**TEXTO PROPORCIONADO**
Situada a unos 190 kilómetros de la capital provincial, las Salinas Grandes captan la atención de los visitantes de todas las edades y despiertan gran creatividad al tener cámara en mano. Una inmensa depresión totalmente despoblada que se vuelve aún más atractiva si unas horas antes llovió. Donde sólo residen los artesanos que trabajan la sal y ofrecen objetos delicadamente tallados con picos y hachas, quienes además explicarán los secretos de la extracción y los procesos para su posterior industrialización, son los mismos obreros que permanecen en el lugar y reciben al visitante con toda amabilidad.
El origen de las Salinas Grandes, escasamente más pequeñas a las de Uyuni en Bolivia y las de Arizaro en Salta, se remonta a entre 5 y 10 millones de años, cuando la cuenca se cubrió por completo de aguas provenientes de un volcán. La paulatina evaporación de este líquido y sus componentes, es lo que dio posterior forma a este salar que posee una costra salina cuyo espesor promedio es de 30 centímetros y resiste el peso de vehículos hasta camiones medios.
A simple vista, todo parecerá lo mismo. Pero cada área fue seccionada en arbitrarios hexágonos que se extienden a la vera de la Ruta Nacional 52 por la que se accede y oficia como única alteración. El silencio es prácticamente total y cada paso al avanzar sonará crocante a los oídos. Llegar a Salinas Grandes puede que sea el broche de oro del día, pero detenerse a observar el serpenteo de la cuesta desde alguno de los miradores es, a nuestro modo de ver, también obligatorio. Como si un gigante de ciencia ficción hubiera dibujado a mano alzada las laderas de las montañas aquel viejo camino de mulas que iba de la Puna a la Quebrada (y que se encuentra hoy asfaltado) es el principal medio de acceso al paso de Jama, que cruza a Chile. Vecina de la deslumbrante Quebrada de Humahuaca. En donde el el azul celeste del cielo se confunde con el blanco luminoso de las Salinas. Los colores de los cerros se pierden en la lejanía. Solo unos pocos animales, algunas llamas, un par de burros, se dejan ver al costado del camino. Como de repente, en el horizonte asoma, enceguecedor, un desierto blanco. Sobre el piso salitroso, hexágonos perfectos se dibujan como cuadros. Las piletas celeste turquesa resultan oasis impensados.
10.000 años atrás el sitio fue un lago de agua dulce, pantanoso y de gran vegetación. Hoy, es un espejo de sal de más de doce mil hectáreas en el que un curioso Restaurante de Sal espera a los viajeros junto a los artesanos del salitre.

**QUÉ HARÁS**
[A] Responde, según el texto sobre las Salinas Grandes:
(i) ¿A cuántos kilómetros de la capital provincial se sitúan las Salinas Grandes?
(ii) ¿Cuál es el espesor promedio de la costra salina?
(iii) ¿Cuántas hectáreas abarca hoy el espejo de sal?
[B] Reproduce sin cambios el fragmento del texto sobre las Salinas Grandes que va de "Situada a unos" a "con toda amabilidad.", ambos incluidos.
El material proviene de una fuente distinta.

**DATOS SUMINISTRADOS**

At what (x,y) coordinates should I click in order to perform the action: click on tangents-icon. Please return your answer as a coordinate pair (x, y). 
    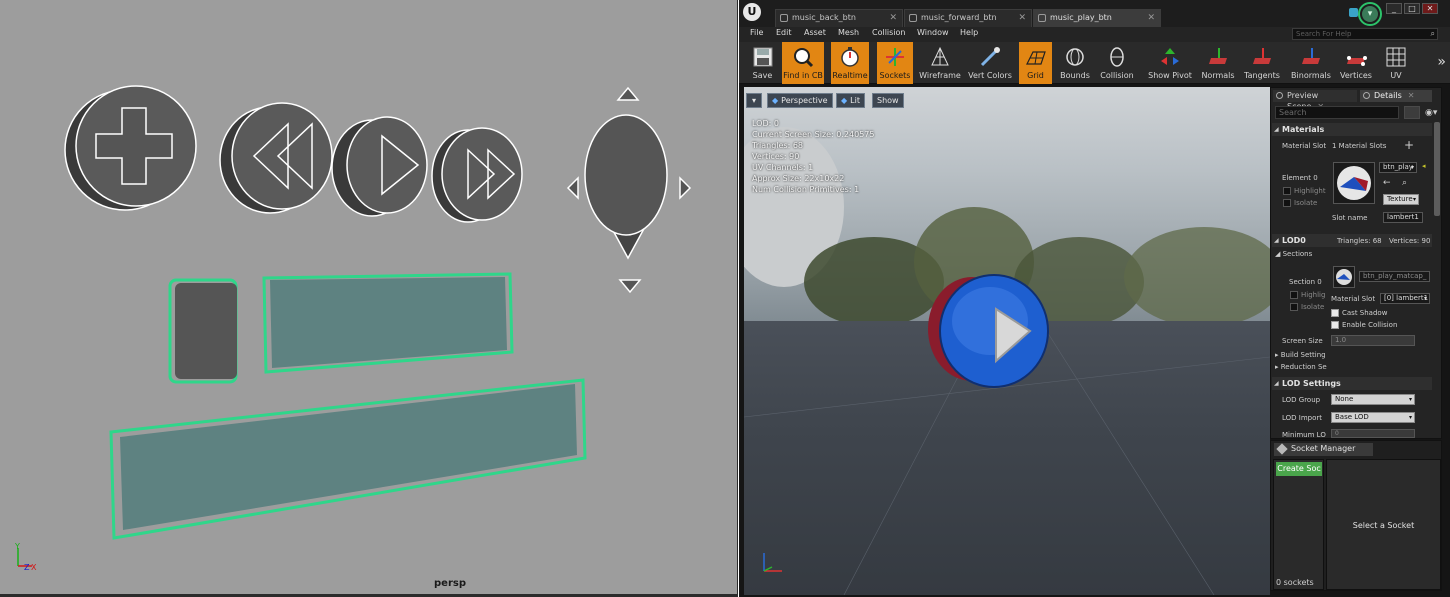
    Looking at the image, I should click on (1262, 56).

**RESULTADOS OBTENIDOS**
[A]
(i) A unos 190 kilómetros.
(ii) 30 centímetros.
(iii) Más de doce mil hectáreas.

[B]
Situada a unos 190 kilómetros de la capital provincial, las Salinas Grandes captan la atención de los visitantes de todas las edades y despiertan gran creatividad al tener cámara en mano. Una inmensa depresión totalmente despoblada que se vuelve aún más atractiva si unas horas antes llovió. Donde sólo residen los artesanos que trabajan la sal y ofrecen objetos delicadamente tallados con picos y hachas, quienes además explicarán los secretos de la extracción y los procesos para su posterior industrialización, son los mismos obreros que permanecen en el lugar y reciben al visitante con toda amabilidad.